¡Hola, trotamundos! Si me preguntas qué se hace en el Castillo de Buda, no te voy a dar una lista de salas. Te voy a contar cómo se siente.
Para llegar, tienes varias opciones, pero la más chula es el funicular, el "Sikló". Imagina que te montas en una cabina antigua y sientes el traqueteo suave mientras empiezas a subir. El aire se vuelve más fresco y el panorama se abre ante ti, revelando el Danubio abajo. Cuesta unos pocos euros, y te deja arriba en un pispás. Si prefieres andar, hay caminos empinados que suben desde la orbera, son un buen ejercicio y totalmente gratis, y te permiten parar a tu aire para ir sintiendo cómo la perspectiva de la ciudad cambia a cada paso.
Una vez arriba, lo primero que sientes es el aire, diferente, más abierto. Caminas por adoquines que resuenan bajo tus pies, cada paso es un eco de siglos. Imagina que pasas por arcos gigantes, la piedra fría al tacto si la rozas. Escuchas el murmullo de la gente, pero también, a veces, el silencio de un rincón escondido, roto solo por el trino de un pájaro. El olor es a piedra antigua, a tierra húmeda si ha llovido, y a veces, un toque dulzón de las flores de los jardines bien cuidados que te rodean. Te sientes diminuto pero a la vez parte de algo grandioso.
El Palacio en sí alberga varios museos, como la Galería Nacional Húngara o el Museo de Historia de Budapest. No te agobies si no te da tiempo a verlos todos. Si decides entrar, el aire dentro es distinto, más denso, cargado de historias. Puedes sentir el suelo pulido bajo tus pies, y a veces, una corriente fría que te indica un pasillo más antiguo. Son espacios enormes, donde la luz se filtra de manera diferente por las ventanas altas, creando sombras largas y misteriosas que parecen esconder secretos. La entrada a cada museo tiene un coste separado, así que elige el que más te apetezca.

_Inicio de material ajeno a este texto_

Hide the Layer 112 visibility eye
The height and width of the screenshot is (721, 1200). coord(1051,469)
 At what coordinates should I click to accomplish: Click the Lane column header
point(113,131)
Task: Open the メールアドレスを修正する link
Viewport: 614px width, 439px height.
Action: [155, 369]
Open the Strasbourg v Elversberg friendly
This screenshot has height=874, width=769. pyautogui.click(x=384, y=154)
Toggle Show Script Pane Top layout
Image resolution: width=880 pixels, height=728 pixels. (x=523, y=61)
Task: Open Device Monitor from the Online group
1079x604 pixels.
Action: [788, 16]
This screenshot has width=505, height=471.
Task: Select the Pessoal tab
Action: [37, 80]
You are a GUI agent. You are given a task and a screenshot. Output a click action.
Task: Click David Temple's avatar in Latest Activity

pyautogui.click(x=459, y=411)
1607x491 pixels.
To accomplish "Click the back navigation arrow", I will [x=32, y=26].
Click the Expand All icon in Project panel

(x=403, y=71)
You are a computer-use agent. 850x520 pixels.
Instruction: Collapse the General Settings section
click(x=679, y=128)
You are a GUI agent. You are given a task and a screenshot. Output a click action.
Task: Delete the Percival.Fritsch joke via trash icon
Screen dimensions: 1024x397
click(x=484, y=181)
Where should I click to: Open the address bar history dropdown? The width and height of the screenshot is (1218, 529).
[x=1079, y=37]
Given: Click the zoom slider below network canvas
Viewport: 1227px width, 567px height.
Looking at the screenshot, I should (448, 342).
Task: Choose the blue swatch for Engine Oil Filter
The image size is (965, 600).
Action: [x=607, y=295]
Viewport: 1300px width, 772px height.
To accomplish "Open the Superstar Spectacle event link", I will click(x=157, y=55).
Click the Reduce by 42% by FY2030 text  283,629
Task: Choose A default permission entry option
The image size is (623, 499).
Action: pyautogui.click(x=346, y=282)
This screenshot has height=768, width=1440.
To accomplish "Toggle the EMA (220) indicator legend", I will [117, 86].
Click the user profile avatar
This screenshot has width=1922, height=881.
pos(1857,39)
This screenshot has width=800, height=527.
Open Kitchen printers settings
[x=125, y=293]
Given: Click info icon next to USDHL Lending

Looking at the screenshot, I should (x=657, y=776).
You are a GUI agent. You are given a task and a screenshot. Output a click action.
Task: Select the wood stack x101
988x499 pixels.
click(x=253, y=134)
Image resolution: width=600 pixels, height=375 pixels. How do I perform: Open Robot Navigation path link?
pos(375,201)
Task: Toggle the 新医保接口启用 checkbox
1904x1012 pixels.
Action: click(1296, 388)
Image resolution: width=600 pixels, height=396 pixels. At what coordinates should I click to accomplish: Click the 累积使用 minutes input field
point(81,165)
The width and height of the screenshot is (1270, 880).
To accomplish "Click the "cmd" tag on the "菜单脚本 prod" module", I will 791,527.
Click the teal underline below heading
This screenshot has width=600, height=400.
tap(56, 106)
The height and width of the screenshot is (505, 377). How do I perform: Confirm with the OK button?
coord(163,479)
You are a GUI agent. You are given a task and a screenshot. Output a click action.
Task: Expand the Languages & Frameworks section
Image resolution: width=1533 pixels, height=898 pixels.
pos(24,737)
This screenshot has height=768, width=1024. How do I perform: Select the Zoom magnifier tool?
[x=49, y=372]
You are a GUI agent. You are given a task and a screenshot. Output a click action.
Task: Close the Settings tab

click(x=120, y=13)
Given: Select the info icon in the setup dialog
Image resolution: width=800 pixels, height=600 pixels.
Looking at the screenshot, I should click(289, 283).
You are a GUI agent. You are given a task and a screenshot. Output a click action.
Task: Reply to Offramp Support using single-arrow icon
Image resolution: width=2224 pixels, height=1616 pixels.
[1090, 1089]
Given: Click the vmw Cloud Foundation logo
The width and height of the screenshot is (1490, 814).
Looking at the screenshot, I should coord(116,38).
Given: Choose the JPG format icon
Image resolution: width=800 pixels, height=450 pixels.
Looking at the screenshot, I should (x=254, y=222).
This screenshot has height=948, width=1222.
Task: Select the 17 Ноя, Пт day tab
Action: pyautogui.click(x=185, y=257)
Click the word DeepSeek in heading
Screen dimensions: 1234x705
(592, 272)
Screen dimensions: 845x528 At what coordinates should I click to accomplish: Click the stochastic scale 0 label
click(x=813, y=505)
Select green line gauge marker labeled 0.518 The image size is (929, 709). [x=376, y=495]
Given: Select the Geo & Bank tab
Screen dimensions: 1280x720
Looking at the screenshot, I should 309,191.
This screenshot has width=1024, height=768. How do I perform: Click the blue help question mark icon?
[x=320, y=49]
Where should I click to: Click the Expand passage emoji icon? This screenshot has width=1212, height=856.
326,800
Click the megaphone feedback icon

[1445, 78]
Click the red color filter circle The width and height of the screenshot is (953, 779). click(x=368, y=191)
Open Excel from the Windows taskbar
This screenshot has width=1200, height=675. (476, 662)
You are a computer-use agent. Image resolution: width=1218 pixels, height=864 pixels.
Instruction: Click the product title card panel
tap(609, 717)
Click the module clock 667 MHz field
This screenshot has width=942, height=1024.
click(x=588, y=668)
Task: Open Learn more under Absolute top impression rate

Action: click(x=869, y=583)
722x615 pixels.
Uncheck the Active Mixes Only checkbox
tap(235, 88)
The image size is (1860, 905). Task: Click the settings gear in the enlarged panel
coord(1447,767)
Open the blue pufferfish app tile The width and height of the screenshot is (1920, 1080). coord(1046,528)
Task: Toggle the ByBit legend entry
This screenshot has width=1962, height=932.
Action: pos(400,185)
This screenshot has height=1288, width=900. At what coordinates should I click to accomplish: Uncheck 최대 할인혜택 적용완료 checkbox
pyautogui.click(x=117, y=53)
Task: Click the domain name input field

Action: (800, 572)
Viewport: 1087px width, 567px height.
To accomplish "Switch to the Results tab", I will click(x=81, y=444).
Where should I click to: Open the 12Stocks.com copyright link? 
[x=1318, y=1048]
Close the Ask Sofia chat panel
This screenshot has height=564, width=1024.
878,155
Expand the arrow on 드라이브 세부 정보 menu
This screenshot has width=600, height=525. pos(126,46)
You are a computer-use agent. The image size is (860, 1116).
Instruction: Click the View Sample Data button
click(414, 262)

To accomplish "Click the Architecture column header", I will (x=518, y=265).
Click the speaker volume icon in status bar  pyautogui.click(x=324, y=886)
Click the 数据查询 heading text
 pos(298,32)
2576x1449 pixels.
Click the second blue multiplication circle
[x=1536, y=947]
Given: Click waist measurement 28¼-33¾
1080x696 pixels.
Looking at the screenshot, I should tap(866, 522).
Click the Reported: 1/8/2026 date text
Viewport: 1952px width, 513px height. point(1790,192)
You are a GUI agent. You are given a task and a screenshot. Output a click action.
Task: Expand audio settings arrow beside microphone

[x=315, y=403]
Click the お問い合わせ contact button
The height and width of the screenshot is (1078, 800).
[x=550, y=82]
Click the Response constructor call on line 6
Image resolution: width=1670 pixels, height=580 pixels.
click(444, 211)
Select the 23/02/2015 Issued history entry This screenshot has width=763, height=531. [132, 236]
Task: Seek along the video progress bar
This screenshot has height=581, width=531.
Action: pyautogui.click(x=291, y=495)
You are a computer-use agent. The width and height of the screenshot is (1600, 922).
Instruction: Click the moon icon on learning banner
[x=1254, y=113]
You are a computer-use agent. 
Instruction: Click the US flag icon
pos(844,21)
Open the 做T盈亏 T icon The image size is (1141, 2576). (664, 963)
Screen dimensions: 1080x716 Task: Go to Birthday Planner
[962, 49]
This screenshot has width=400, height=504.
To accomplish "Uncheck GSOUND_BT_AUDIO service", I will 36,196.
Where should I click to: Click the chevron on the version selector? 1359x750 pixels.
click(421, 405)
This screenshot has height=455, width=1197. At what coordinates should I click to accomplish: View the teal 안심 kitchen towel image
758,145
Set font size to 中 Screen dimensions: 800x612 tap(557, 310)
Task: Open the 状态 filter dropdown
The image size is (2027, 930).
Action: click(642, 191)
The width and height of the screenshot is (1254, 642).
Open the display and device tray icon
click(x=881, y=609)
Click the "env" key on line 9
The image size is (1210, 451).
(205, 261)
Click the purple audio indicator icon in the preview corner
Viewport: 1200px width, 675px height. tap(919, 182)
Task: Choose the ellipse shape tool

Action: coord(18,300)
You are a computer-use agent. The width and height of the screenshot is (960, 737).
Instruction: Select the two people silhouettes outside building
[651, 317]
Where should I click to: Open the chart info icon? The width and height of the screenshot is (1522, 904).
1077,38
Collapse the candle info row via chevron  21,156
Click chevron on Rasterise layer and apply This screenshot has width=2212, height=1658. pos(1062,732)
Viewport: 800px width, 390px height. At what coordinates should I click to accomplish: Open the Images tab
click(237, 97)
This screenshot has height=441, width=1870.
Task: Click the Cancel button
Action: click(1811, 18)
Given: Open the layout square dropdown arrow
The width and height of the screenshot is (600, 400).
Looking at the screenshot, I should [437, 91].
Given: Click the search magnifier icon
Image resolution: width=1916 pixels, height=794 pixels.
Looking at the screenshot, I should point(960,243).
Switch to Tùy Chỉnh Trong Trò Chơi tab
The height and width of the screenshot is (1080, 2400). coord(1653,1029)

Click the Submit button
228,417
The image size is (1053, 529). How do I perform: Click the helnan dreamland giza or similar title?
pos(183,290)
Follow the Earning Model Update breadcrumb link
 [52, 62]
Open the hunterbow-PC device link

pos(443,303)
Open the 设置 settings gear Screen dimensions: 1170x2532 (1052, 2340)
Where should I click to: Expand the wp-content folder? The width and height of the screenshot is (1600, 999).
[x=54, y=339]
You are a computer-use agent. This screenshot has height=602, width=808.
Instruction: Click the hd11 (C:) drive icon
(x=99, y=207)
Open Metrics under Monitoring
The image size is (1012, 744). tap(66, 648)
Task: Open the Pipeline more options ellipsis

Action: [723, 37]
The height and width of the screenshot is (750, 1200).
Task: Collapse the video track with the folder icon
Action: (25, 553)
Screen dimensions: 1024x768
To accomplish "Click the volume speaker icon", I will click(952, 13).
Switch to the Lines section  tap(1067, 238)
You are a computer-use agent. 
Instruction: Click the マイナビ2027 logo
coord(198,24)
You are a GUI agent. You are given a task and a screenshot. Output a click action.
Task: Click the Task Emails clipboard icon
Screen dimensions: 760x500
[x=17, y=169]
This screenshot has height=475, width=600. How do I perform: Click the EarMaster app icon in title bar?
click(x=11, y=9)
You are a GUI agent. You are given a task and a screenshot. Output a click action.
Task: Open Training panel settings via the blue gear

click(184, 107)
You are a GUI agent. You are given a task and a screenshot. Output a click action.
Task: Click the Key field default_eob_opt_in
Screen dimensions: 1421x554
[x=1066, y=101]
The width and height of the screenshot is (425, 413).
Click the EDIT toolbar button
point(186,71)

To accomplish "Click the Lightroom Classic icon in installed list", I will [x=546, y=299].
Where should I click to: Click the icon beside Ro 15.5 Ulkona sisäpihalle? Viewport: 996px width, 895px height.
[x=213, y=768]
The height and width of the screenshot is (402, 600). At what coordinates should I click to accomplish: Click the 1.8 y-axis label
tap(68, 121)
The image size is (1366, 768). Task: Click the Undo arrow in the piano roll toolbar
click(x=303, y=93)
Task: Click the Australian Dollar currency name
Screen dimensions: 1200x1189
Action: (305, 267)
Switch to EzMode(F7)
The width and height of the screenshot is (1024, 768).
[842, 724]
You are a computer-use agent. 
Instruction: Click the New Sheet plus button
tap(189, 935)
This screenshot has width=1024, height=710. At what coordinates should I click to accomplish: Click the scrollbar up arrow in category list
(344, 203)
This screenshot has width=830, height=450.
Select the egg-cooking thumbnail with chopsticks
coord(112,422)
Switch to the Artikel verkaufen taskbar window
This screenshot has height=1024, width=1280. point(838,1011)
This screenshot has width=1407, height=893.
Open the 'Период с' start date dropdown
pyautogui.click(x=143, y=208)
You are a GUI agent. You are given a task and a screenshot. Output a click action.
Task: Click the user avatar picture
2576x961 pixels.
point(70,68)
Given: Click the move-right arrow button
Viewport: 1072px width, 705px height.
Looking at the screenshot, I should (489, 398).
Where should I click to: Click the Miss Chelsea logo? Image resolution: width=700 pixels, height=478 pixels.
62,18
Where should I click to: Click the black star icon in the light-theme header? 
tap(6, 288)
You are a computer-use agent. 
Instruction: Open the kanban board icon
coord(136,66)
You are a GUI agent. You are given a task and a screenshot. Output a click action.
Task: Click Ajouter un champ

Pero lo que realmente te va a atrapar son las vistas. Acércate a la barandilla. Siente el viento, que aquí arriba es constante, acariciándote la cara y despeinándote. Si cierras los ojos, casi puedes escuchar el Danubio fluyendo abajo, un murmullo constante. Abre los ojos y *siente* la inmensidad: el Parlamento majestuoso al otro lado, una silueta imponente, las cúpulas de las iglesias que se asoman entre los edificios, el Puente de las Cadenas como una joya brillante tendida sobre el río. Es una sensación de estar en la cima del mundo, con la ciudad extendiéndose a tus pies, vibrante y viva. Puedes tocar la piedra cálida de la muralla mientras intentas abarcar todo con tu mente.
Un poco más allá, caminando unos minutos, te toparás con el Bastión de los Pescadores. Imagina que te adentras en un cuento de hadas: arcos góticos, torres que parecen agujas, pasillos que te invitan a explorar. La piedra aquí es más ornamentada, sientes la textura de sus tallas si la tocas. Dentro de este complejo está la Iglesia de Matías, con su tejado de colores vibrantes. Entra, el aire es fresco y el silencio te envuelve, solo roto por el eco de tus pasos. La luz entra por vidrieras, pintando el suelo con colores efímeros y envolviendo el espacio en una atmósfera casi mágica. La entrada a la iglesia tiene un coste, pero pasear por el Bastión es gratis, aunque hay algunas torres a las que se puede subir pagando por mejores vistas, si aún te quedan ganas de más altura.
Si te entra el gusanillo, por la zona del Castillo hay bastantes sitios para comer o tomar algo. No esperes gangas, es una zona turística, pero puedes encontrar desde cafeterías con pasteles húngaros (prueba el *kürtőskalács*, ese dulce de chimenea, lo hueles antes de verlo, a azúcar y canela recién hecho) hasta restaurantes más formales. Mi consejo: busca un sitio con terraza para aprovechar las vistas si el tiempo acompaña, aunque sea solo para un café. Hay un par de sitios más locales si te alejas un poco de las zonas más obvias, preguntando a algún local te pueden dar el chivatazo.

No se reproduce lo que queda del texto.